- [Data provided]:
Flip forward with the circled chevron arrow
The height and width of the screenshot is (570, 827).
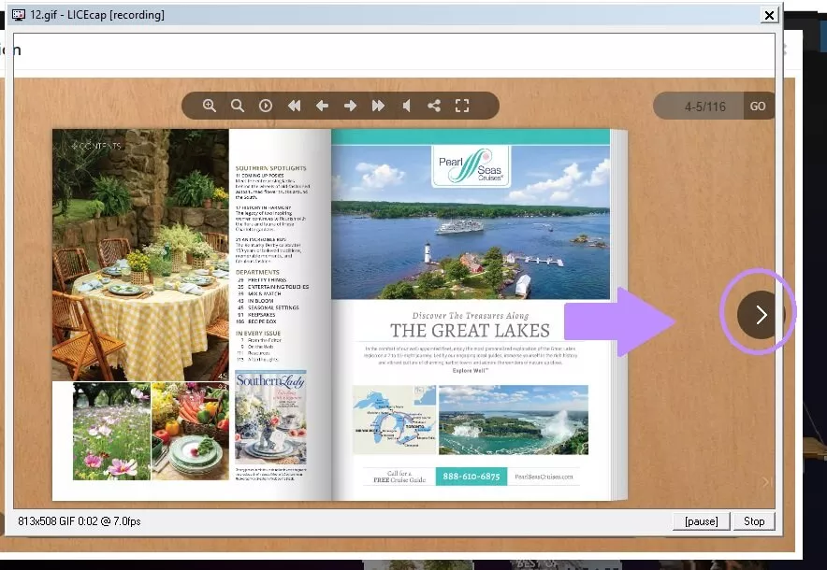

--

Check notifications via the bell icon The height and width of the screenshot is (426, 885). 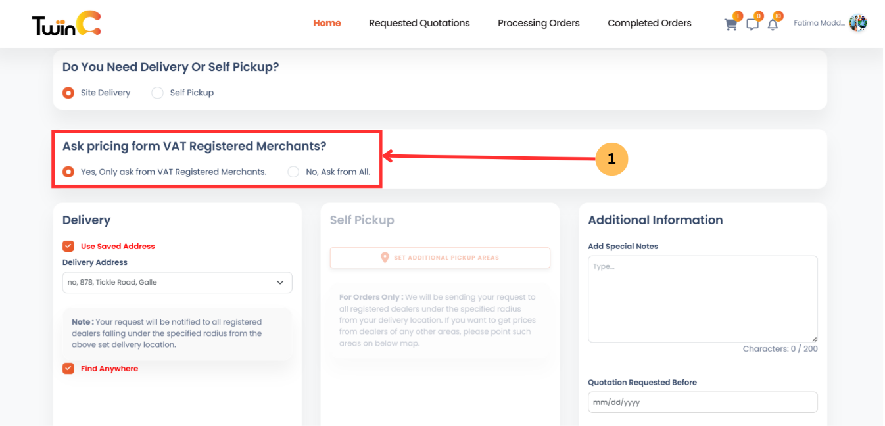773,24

---

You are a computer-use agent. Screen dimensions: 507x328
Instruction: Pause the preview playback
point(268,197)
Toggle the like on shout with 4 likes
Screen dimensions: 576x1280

- [Your instructions]:
Once you reach the line with "Flip forward with the circled chevron arrow" in the data above, copy it and every line after it exactly, up to and including the line with "The height and width of the screenshot is (570, 827).".

- [Expected answer]:
Flip forward with the circled chevron arrow
The height and width of the screenshot is (570, 827).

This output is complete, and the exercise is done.